Acid leaching might be used either as a pre-treatment or as part of a hydrometallurgical process to directly obtain titanium dioxide or synthetic rutile (>90 percent titanium dioxide, TiO_{2}). The sulfate process represents 40 percent of the world's titanium dioxide production and is protected in 23 percent of patent families. The chloride process is only mentioned in 8 percent of patent families, although it provides 60 percent of the worldwide industrial production of titanium dioxide.

Key contributors to patents on the production of titanium dioxide are companies from China, Australia and the United States, reflecting the major contribution of these countries to industrial production. Chinese companies Pangang and Lomon Billions Groups are the main contributors and hold diversified patent portfolios covering both pre-treatment and the processes leading to a final product.

In comparison, patenting activity related to titanium metal production from ilmenite remains stable. Between 2002 and 2022, there have been 92 patent families that describe the production of titanium metal from ilmenite, and this number has remained relatively steady. These patents describe the production of titanium metal starting from mineral ores, such as ilmenite, and from titanium dioxide (TiO_{2}) and titanium tetrachloride (TiCl_{4}), a chemical obtained as an intermediate in the chloride process. The starting materials are purified, if necessary, and then converted to titanium metal through a chemical reduction process using a reducing agent. Processes mainly differ regarding the reducing agent used to transform the starting material into titanium metal: magnesium is the most frequently cited reducing agent and the most exploited in industrial production.

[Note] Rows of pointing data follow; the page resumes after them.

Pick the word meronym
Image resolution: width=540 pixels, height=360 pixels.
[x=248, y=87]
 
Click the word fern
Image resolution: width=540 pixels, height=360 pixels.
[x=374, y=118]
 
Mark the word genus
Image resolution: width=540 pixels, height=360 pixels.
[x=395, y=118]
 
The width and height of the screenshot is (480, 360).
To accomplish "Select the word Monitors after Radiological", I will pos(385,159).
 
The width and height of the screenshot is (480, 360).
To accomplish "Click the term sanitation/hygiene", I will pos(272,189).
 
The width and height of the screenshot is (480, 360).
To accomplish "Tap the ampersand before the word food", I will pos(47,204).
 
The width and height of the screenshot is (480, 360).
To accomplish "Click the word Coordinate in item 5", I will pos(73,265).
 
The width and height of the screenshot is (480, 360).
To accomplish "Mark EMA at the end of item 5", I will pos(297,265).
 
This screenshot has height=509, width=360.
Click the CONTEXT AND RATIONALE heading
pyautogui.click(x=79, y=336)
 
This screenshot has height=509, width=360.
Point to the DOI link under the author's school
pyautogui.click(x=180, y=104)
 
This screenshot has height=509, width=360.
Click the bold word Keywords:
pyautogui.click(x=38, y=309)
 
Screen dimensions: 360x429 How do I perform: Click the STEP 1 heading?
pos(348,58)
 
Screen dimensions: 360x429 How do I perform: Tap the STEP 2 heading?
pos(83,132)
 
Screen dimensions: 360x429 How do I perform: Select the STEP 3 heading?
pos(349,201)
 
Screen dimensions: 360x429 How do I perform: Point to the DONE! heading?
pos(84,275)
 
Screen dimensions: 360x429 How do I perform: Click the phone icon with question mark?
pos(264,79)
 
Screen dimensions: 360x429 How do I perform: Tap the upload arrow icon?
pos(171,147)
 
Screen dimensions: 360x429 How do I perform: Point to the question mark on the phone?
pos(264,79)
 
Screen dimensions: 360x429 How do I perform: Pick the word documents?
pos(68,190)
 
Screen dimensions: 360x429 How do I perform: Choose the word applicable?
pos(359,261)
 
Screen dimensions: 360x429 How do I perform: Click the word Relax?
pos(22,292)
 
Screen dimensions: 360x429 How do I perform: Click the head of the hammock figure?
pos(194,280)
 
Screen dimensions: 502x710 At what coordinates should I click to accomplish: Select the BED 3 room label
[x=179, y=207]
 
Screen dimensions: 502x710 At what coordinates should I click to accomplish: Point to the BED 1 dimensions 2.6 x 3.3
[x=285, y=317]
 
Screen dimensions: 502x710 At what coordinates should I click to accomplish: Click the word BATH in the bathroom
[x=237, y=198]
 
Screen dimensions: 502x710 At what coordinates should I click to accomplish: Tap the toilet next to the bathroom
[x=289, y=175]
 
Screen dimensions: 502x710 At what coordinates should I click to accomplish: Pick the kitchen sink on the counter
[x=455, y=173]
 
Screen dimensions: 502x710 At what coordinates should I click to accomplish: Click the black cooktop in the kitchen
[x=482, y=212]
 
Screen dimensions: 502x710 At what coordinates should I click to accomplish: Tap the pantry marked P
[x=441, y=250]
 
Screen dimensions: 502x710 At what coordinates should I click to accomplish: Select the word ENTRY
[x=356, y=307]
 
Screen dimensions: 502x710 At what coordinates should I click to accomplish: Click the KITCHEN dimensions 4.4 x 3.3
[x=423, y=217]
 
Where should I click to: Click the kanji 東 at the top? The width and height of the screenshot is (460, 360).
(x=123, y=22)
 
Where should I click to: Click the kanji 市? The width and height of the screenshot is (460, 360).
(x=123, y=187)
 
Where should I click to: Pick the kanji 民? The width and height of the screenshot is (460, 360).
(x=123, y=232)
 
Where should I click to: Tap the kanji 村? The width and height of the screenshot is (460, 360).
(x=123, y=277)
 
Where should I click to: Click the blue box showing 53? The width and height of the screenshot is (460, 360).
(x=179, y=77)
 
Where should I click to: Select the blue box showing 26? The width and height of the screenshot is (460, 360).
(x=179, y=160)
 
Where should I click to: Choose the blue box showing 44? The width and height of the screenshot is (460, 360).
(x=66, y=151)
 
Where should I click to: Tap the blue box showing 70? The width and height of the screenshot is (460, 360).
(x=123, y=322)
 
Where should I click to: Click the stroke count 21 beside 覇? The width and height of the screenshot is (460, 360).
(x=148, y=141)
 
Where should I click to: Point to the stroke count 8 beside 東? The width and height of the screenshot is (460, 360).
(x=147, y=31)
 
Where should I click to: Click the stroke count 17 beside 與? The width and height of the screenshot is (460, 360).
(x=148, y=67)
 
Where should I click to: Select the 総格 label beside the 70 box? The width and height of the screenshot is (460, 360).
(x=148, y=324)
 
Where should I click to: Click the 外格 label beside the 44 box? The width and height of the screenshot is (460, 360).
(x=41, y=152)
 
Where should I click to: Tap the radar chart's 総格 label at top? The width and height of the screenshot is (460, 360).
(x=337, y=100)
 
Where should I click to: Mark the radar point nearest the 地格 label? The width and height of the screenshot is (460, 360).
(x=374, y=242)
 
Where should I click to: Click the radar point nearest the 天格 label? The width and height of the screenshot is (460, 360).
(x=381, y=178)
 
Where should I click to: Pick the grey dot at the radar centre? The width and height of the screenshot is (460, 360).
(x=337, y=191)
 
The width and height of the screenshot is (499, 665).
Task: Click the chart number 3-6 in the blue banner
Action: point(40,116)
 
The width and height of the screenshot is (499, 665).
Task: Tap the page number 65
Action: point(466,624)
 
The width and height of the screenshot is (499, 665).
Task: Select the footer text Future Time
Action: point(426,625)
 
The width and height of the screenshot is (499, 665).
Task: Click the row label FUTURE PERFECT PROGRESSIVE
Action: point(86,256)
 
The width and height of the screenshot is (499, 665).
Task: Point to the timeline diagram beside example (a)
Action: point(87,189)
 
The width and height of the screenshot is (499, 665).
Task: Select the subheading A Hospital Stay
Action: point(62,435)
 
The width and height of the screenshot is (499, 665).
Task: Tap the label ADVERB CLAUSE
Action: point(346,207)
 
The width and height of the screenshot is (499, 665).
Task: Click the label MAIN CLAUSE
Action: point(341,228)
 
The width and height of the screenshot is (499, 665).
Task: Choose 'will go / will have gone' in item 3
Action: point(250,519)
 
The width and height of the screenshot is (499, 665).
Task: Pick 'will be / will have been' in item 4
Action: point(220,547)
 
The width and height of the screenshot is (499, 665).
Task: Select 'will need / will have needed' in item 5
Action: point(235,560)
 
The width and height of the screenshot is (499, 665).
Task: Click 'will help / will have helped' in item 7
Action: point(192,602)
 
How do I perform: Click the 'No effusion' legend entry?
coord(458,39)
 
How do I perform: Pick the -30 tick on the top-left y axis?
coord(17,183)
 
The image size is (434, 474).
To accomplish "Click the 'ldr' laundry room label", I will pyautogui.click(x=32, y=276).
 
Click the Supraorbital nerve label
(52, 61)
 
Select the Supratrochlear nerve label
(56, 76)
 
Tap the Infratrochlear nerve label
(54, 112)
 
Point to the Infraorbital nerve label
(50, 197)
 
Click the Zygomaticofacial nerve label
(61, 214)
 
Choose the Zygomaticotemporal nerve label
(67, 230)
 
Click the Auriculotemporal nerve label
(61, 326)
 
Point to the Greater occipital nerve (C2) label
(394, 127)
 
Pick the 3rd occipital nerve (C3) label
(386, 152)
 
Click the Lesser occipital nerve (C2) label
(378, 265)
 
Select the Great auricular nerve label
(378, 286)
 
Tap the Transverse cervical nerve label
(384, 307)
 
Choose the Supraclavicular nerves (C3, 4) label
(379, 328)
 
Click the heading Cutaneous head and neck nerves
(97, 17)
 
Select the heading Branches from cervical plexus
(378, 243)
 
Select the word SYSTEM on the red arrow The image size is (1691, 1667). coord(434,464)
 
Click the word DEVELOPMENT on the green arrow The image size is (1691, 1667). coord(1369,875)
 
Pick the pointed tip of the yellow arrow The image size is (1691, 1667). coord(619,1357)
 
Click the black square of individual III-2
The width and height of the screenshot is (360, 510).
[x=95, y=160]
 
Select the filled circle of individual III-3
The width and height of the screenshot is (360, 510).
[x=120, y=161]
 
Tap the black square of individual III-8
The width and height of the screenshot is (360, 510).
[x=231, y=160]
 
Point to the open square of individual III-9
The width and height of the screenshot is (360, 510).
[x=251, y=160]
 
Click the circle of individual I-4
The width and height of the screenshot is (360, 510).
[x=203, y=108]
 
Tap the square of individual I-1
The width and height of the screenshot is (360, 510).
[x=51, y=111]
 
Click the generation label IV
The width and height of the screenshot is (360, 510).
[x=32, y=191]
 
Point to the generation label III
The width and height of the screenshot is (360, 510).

Key players in the field are Japanese companies, in particular Toho Titanium and Osaka Titanium Technologies, both focusing on reduction using magnesium. Pangang also contributes to titanium metal production and holds patents describing reduction by molten salt electrolysis.

== Lunar ilmenite ==
Ilmenite has been found in lunar samples, particularly in high-Ti lunar mare basalts common from Apollo 11 and Apollo 17 sites, and on average, constitutes up to 5% of lunar meteorites. Ilmenite has been targeted for ISRU water and oxygen extraction due to a simplistic reduction reaction which occurs with CO and H_{2} buffers. The European Space Agency's VMMO mission, expected to launch in 2028, intends to map the distribution of ilmenite on the Moon.